**Study material:**
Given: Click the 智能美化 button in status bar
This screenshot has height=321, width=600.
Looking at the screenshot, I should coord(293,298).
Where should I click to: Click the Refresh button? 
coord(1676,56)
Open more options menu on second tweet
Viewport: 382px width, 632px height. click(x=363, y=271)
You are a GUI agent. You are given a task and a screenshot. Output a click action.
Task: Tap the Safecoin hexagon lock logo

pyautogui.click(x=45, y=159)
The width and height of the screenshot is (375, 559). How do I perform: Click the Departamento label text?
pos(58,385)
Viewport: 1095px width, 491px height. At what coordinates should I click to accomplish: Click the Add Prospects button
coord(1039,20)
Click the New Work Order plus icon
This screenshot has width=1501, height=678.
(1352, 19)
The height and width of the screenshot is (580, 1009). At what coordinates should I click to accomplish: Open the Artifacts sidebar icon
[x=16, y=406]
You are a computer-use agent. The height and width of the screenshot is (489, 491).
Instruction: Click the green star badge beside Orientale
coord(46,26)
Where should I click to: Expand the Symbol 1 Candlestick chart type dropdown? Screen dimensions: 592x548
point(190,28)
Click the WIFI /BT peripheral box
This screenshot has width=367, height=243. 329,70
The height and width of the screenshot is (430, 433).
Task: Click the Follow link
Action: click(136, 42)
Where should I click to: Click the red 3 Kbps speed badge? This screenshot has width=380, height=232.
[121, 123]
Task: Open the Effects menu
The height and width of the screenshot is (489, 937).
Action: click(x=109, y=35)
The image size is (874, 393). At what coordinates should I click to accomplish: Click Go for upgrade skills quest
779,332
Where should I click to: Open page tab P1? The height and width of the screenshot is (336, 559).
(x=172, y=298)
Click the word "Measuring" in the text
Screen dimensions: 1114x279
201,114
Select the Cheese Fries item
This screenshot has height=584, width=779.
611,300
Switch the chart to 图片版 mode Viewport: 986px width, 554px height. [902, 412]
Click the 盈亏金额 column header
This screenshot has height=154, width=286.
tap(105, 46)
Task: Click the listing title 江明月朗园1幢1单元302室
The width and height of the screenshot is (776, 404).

**Directions for this task:** Your answer should be only the number of lines in the entries above that hold the string "agent".

**Completed task:** 2